Signals to this effect are emanating from both the camps in the midst of changing political dynamics in Andhra Pradesh.
Once a crucial player in the NDA (National Democratic Alliance) regime, the Chandrababu Naidu-led TDP, smarting under electoral drubbing last year, is now undergoing an ideological churning process that may well lead to its parting ways with the saffron party.
An already fragile relationship between the two allies has come under further strain with BJP President L K Advani recently asserting his party's commitment to Hindutva ideology and construction of Ram temple at Ayodhya.
Advani's remarks at the party's silver jubilee celebrations in Delhi have caused consternation in TDP circles.
"We condemn BJP's moves to revert to hardline Hindutva and revive Ayodhya issue. This poses danger to secularism," the Telugu Desam Parliamentary Party (TDPP) leader K Yerran Naidu said.
Though TDP has not taken an official stand on its future relationship with BJP, a majority of the party leaders are understood to be favouring review of the alliance with the saffron party.
"When BJP is clearly moving towards hardline Hindutva plank, what is the point in continuing the alliance? Our views on secularism are well known," a senior TDP leader and a member of the party's Polit Bureau told sources in Hyderabad.

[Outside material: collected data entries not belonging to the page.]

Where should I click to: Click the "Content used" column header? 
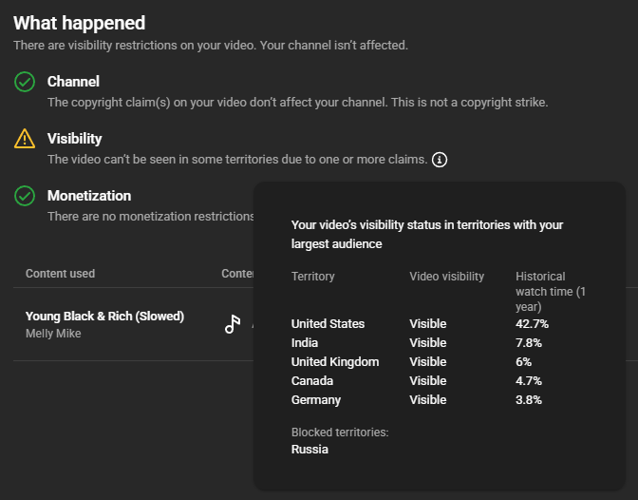(x=60, y=274)
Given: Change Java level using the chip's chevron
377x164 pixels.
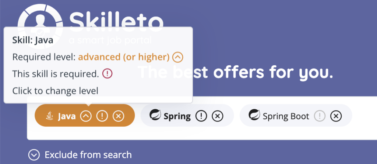Looking at the screenshot, I should (85, 116).
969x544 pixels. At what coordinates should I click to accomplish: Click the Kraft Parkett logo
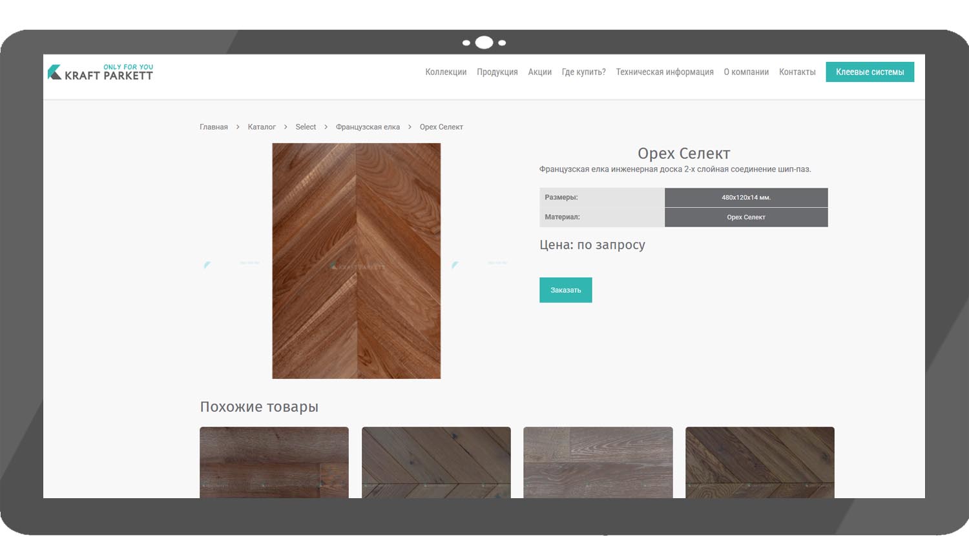coord(101,72)
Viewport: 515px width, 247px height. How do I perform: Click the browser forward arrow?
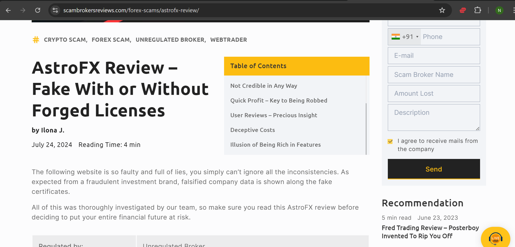[x=23, y=10]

A meeting of the TDP Polit Bureau held here recently took serious note of Advani's statement on Hindutva and Ayodhya issues and felt that it went against the spirit of coalition.
There are also indications that TDP may eventually cosy up to the idea of reviving the Third Front. "We are keenly observing the statements emanating from CPM (Communist Party of India-Marxist) and Samajwadi Party (SP) camps on the need to revive Third Front," a TDP leader said.
The TDP had a long-standing alliance with Left parties in the State before snapping ties and deciding to support the BJP-led NDA in 1998.
Significantly, TDP and Left parties-- CPI (Communist Party of India) and CPM are now finding themselves on the same wavelength in strongly opposing the demand for separate Telangana State and also revival of the State Legislative Council, for which ruling Congress Party is gearing up.
Meanwhile, the State BJP unit has unilaterally announced that it would not have a tie-up with TDP in the coming Municipal elections, scheduled to be held later this year.
"We have our own policies and programmes. We will go it alone in the Municipal polls," senior BJP leader and former Union Minister B Dattatreya said.
Though sitting in the Opposition for the last 11 months, the two pre-poll allies never took up public issues together, indicating a widening rift.
The gulf between TDP and BJP has been widening after their severe drubbing in the May Assembly elections that saw Congress storming to power after a gap of ten years.
The TDP has been scrupulously distancing itself from the agitational programmes being undertaken by BJP, including the one that was to protest the arrest of Kanchi Shankaracharya Jayendra Saraswathi in Sankararaman murder case.